Edit: This is still a good list of rules.
Originally posted March 8, 2011 on AIXchange
A few months ago I took a class with IBMer Tommy Todd, who highlighted 10 rules for administrators that he had accumulated over the years. I’ll run down his list, and comment about each rule. Then I’d appreciate your thoughts.
Documentation: Make sure your documentation is up to date. Ask yourself how you’re documenting your systems. I really like to generate a sysplan from the HMC. It shows me a diagram of the physical hardware, where the adapters are assigned, how the LPARs are configured, etc.
Make backups: How are you backing up your machine? Do you backup both the operating system (rootvg) and data (datavg)? Are you periodically running mksysb commands, and have you tested them? Can you restore your machines? Have you tested your disaster/recovery plans? Did you back up your HMC and VIO servers?
Try it three times: Did you fat finger something? Do you have poor typing skills? Did you use the wrong flag? Do you need to go look at the man pages?
Don’t overlook the obvious: Many times the answer will be simple. Recently someone was trying to remove a directory and couldn’t do it. Fuser, lsof — nothing was showing that the directory was in use. The admin was stumped. It turned out he still had a mounted filesystem on that mountpoint. Once he unmounted the filesystem, he was good to go.
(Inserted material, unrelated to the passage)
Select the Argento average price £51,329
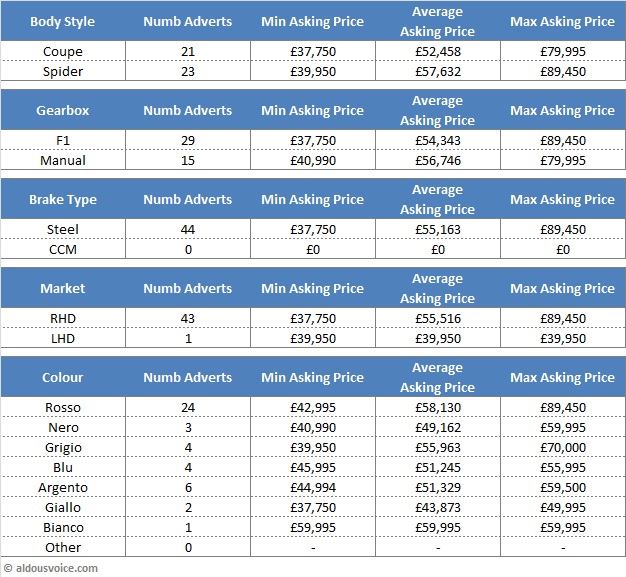Viewport: 626px width, 577px height. click(x=437, y=487)
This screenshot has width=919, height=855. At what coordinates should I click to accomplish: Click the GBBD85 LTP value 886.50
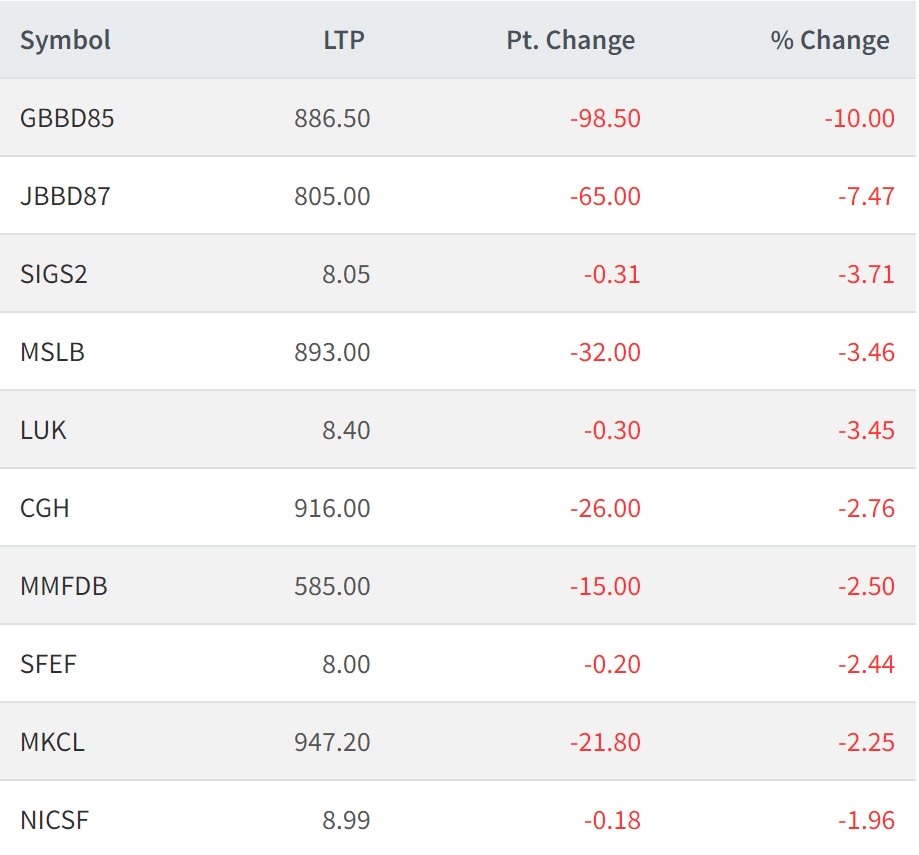[332, 118]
How many obvious things have you overlooked?
Try it, it might work: I like to log into test machines and try different things; you never know what you’ll learn. For me the best learning is hands-on learning.
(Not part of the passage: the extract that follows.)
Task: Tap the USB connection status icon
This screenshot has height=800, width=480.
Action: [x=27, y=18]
Never say never, always avoid always: There will be exceptions, there is usually more than one way to reach the same endpoint. In other words, don’t say “it always works that way,” or “it will never work like that.” The technology does change. Things that didn’t work before do now, and vice versa.
Make a copy before you edit anything: You might have a copy out on a TSM server or backed up somewhere, but what if that backup copy has an issue? It’s nice to have that safety net, but it’s smart to cp /etc/hosts /etc/hosts.orig before making file changes. If you find yourself making changes to /etc/inittab without using chitab, be sure you back it up first.
There’s usually another way to do it: Especially in UNIX, there’s more than one way to do something. The religious wars come up when people believe that theirs is the only way. I like to hear about how other people do things and learn from them. Many times they do things their way because they had issues in the past. We can all learn from others’ mistakes and benefit from their hard-earned knowledge.
Login as yourself, switch to root when it’s needed: With tools like sudo and role based access control (RBAC), do we really need to be logging in and moving around as root? One wrong keystroke can spell disaster when you have super-user authority.
Don’t say, “I’ll go back and fix that later”: There’s no time like the present to fix your issues. If you must “fix that later,” be sure document it somewhere so you have a reminder to actually come back and fix it later.
Never keep your resume on the system you’re supporting: What if the machine crashes and you don’t have it on a backup server? What will you do then?
Do you abide by all these rules? What are your own rules? Please register your thoughts in Comments.